*** Opening of Input ***

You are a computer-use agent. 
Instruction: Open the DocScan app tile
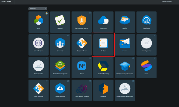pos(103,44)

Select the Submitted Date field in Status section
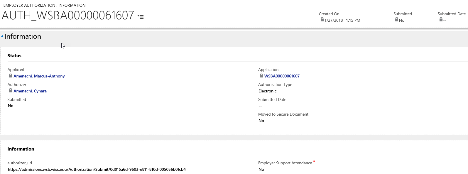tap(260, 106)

*** Close of Input ***
*** Opening of Input ***

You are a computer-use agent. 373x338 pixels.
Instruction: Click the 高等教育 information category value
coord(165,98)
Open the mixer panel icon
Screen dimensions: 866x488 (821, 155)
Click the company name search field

*** Close of Input ***
*** Opening of Input ***

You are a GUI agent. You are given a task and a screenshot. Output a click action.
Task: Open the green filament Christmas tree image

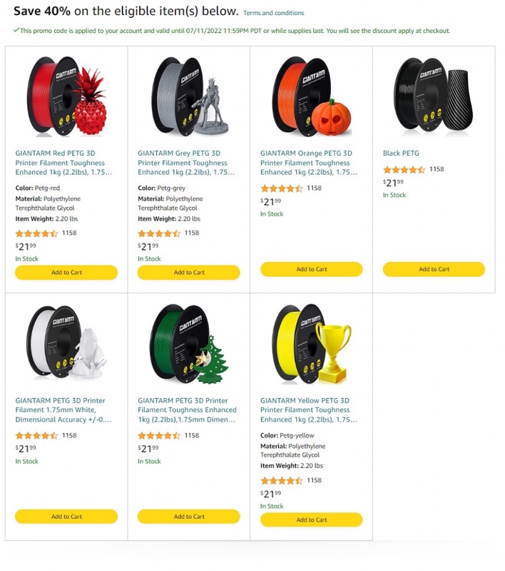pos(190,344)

*** Close of Input ***

## Exercise objective
In the listing above, find the line with "You are a computer-use agent. 373x338 pixels." and the line with "Click the company name search field", then print exactly those two lines and every line between them, and nothing more.

## Completed exercise
You are a computer-use agent. 373x338 pixels.
Instruction: Click the 高等教育 information category value
coord(165,98)
Open the mixer panel icon
Screen dimensions: 866x488 (821, 155)
Click the company name search field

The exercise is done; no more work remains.